Finally, in November of 2020, she received the official letter of recognition into Boone and Crockett. The pronghorn scored 83-4/8 points. Not only did he make it into the Boone and Crockett records books but it is also into the all-time records. “I was shocked and so happy! I feel like by doing the process of having him scored and entered into the books gives my pronghorn the recognition he deserves. It was all luck and I’m so grateful that I got the opportunity to get him and go through this process. My pronghorn hunt was an amazing experience,” Achord explained.
According to Boone and Crockett’s website, “A pronghorn with heavy 14-inch horns and four-inch prongs will score about 70 points and is a trophy no one need be ashamed of. If, however, a trophy qualifying for the current Boone and Crockett all-time records needs a minimum of 82.”
This was not Achord’s first hunt and she has been fortunate in bagging a couple nice mule deer bucks, a 6 x 6 bull elk and many cow elk to help feed their family. “We don’t hunt to get a trophy, we hunt for the meat,” she said adding she is in search of a good recipe for antler soup.
Hunting to Achord is a way of feeding her family. Achord is a devoted wife and mother, but she is also an avid horsewoman having competed in gymkhanas, roping events, barrel racing, and Little Britches Rodeo. She claims to have been riding before she was born and when she was around horses, she was riding. She is a competitor with America’s Mountain Barrel Racing and is on the board of the Lake George Outfitters and Gymkhana.

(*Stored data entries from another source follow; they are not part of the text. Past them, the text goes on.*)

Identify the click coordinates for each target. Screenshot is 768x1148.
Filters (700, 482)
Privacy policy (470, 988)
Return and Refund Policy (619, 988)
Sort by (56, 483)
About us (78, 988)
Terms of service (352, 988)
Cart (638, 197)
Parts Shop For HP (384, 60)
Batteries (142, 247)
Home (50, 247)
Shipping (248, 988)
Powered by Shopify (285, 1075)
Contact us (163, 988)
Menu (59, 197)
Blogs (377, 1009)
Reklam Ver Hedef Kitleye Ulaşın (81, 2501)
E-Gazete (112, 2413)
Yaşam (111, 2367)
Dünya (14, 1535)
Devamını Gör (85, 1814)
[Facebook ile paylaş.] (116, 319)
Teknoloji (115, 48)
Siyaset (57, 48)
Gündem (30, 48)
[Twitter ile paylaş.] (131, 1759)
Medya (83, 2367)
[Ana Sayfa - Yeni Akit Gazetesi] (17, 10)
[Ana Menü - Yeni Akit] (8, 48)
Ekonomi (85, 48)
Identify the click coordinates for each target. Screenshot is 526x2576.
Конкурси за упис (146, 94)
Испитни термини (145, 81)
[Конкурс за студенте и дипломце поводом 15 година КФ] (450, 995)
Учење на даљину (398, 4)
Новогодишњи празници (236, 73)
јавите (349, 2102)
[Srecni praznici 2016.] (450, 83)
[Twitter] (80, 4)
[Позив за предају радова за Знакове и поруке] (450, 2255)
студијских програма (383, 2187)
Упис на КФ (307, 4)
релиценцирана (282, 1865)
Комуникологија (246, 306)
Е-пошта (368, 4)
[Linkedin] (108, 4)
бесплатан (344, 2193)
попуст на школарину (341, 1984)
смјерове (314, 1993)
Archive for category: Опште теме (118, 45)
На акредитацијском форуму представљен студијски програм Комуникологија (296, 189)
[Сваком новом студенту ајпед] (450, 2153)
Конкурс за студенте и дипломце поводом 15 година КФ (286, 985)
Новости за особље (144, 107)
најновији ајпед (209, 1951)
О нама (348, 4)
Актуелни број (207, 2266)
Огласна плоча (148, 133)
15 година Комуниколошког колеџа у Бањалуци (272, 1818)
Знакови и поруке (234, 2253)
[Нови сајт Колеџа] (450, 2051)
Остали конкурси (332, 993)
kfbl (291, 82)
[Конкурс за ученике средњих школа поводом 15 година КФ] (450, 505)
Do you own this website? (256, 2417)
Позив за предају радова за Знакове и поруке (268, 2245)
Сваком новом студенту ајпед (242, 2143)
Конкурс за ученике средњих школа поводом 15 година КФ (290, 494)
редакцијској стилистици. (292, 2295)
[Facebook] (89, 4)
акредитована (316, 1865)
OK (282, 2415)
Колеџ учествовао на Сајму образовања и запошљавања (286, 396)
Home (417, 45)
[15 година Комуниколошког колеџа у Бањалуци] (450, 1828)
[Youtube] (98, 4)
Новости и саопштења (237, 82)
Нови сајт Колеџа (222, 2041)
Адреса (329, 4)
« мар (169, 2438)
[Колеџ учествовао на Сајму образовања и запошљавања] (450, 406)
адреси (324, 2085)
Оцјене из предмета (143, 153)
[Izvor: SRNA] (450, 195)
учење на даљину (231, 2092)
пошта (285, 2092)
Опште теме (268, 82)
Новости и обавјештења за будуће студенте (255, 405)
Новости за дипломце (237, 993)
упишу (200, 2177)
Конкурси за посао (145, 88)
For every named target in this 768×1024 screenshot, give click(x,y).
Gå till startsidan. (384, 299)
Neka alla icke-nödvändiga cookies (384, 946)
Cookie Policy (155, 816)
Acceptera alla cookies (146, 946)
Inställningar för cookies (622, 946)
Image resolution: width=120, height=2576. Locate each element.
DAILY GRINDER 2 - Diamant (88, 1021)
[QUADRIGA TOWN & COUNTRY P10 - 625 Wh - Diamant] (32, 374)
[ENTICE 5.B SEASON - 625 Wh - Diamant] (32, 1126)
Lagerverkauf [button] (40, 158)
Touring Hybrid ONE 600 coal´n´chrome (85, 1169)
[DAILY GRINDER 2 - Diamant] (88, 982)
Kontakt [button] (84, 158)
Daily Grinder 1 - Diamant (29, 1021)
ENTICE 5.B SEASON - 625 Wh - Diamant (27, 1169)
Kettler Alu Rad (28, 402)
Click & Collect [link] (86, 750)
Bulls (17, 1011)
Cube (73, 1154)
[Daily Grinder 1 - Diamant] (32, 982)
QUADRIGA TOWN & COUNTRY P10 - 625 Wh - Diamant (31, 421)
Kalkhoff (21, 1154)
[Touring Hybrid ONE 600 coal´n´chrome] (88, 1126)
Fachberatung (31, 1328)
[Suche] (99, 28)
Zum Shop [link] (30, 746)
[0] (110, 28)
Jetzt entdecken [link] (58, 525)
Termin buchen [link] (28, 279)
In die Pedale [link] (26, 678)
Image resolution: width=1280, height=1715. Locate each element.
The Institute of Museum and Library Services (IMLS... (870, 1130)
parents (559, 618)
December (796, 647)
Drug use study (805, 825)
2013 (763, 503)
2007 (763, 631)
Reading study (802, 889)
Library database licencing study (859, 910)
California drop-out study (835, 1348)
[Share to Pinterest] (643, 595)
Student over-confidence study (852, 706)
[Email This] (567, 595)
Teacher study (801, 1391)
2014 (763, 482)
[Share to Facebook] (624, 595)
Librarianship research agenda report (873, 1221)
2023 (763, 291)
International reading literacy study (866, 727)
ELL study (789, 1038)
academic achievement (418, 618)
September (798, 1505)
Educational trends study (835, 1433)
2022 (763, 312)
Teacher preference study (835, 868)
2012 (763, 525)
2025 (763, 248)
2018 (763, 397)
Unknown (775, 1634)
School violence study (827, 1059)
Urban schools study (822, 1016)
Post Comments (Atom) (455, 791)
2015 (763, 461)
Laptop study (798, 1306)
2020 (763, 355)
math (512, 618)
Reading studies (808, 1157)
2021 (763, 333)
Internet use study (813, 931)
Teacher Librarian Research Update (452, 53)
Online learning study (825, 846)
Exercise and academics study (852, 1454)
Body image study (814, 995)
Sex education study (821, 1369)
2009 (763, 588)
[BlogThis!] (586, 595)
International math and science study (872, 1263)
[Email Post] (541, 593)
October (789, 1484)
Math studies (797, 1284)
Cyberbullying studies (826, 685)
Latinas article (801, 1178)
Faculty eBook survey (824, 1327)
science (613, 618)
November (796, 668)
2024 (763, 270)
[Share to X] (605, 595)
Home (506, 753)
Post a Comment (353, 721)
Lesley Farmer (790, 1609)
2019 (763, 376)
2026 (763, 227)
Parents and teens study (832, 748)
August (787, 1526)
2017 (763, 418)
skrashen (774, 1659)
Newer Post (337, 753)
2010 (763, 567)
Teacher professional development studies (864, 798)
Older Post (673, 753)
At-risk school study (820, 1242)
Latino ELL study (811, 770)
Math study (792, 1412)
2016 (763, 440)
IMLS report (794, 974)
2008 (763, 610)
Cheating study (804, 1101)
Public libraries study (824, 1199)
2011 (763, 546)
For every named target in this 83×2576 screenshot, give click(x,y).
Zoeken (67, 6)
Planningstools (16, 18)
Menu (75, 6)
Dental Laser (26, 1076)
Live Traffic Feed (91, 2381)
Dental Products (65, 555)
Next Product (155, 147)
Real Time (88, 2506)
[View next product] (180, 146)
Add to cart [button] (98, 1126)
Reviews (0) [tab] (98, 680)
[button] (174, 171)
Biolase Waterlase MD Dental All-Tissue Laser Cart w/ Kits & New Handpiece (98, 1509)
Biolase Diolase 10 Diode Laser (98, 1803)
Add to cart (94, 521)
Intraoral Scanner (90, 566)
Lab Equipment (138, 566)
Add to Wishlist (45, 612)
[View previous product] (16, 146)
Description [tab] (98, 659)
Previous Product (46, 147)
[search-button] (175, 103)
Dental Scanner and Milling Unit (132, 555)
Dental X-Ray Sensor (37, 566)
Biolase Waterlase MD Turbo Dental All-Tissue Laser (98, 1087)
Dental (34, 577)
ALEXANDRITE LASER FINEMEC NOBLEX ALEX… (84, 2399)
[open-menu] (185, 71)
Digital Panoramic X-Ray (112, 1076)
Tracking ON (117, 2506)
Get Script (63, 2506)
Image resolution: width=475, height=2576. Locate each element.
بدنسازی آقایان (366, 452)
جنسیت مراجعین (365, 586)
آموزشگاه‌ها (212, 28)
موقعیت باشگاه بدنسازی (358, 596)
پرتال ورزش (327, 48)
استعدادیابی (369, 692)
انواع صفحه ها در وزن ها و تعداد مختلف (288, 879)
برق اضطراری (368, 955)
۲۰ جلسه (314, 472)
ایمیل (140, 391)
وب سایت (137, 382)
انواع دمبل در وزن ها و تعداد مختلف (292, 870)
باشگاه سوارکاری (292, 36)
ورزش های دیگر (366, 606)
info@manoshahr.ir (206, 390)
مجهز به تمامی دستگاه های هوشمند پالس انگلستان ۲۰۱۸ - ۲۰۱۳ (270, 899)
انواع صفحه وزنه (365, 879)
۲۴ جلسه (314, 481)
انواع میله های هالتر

Her focus now is enjoying life and with her husband and passing on their passions, skills, and love of the outdoors to their daughters Eva and Mina. “I am just very thankful to be living the life I live and to be able to pass on everything to my daughters. My dream is to have them grow up to be talented horsewomen and skilled in the outdoors,” Achord said.
“As for my trophy pronghorn, I’m just lucky to have been in the right place at the right time. I was just happy to have the meat. He was awesome and the biggest I had ever seen. To discover I had bagged a record trophy was icing on the cake and an unexpected, but welcome accomplishment,” she concluded.